I recall stopping in a granite hallway adorned with sculptures on a peaceful excursion to Helsinki’s underground museum district. The lighting was gentle and the temperature was constant. For a brief instant, I had the impression that I was protected but not completely enclosed by the breath of the soil.
Temperature stability is a surprisingly inexpensive benefit of subterranean constructions. The energy required for heating and cooling is decreased by natural insulation. This can save emissions and operating expenses when combined with extremely effective ventilation and lighting systems. This is more than just an architectural fad for climate-stressed communities; it’s a resilience strategy.
Moving underground has also significantly enhanced water systems. Subterranean aqueducts and trash routes were long ago incorporated in Paris and Tokyo, lowering the risk of contamination and surface congestion. In order to increase efficiency, planners of today are reexamining old tactics and incorporating layers of intelligent monitoring and AI-powered flow control.
However, one of the most enduring issues is still cultural. Subterranean spaces are naturally associated with emergency use, darkness, or imprisonment. It takes both functional and emotionally intelligent design to change that view. To overcome psychological hurdles, architects are experimenting with biophilic features like living walls, sun shafts, and reflective surfaces.

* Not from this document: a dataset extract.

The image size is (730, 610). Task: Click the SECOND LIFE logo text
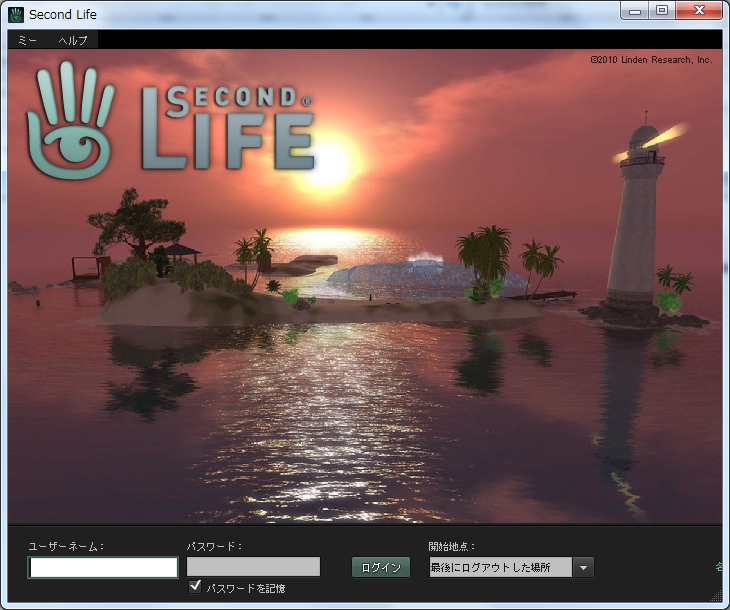(x=228, y=126)
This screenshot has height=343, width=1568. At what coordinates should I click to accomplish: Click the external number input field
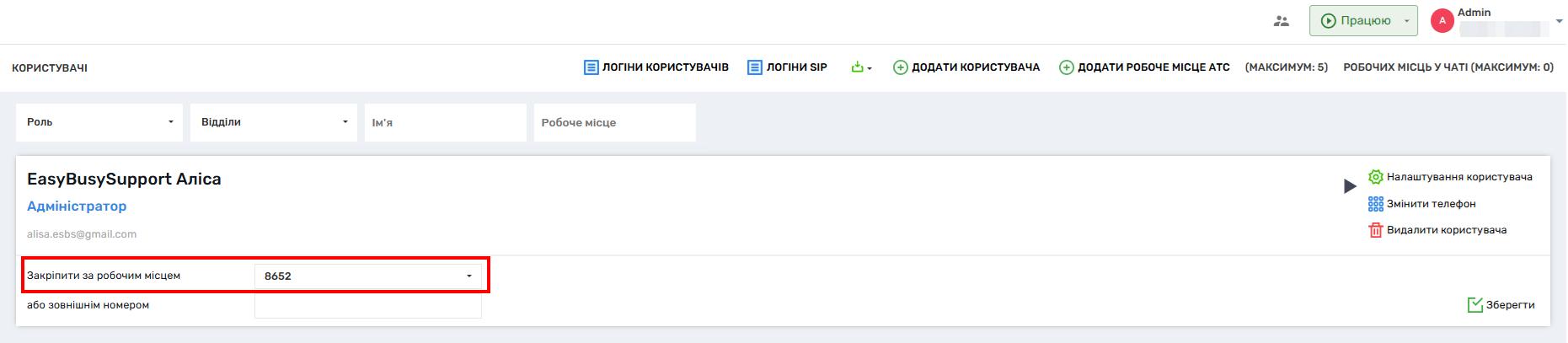(x=368, y=306)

When incorporated from the very beginning, underground development becomes especially advantageous. All too frequently, it is only taken into consideration after above-ground plans fall short. Cities may construct continuous vertical ecosystems that work peacefully up and down by incorporating subterranean potential into environmental assessments and zoning frameworks from the beginning.
Some cities are even investigating the potential of subterranean layers for historical preservation. In Istanbul, tunneling projects have been redirected to save historic sites, resulting in hybrid networks that combine innovative transit with archeological preservation. Undoubtedly, it’s a delicate balancing act, but it gives urban life a fresh dimension.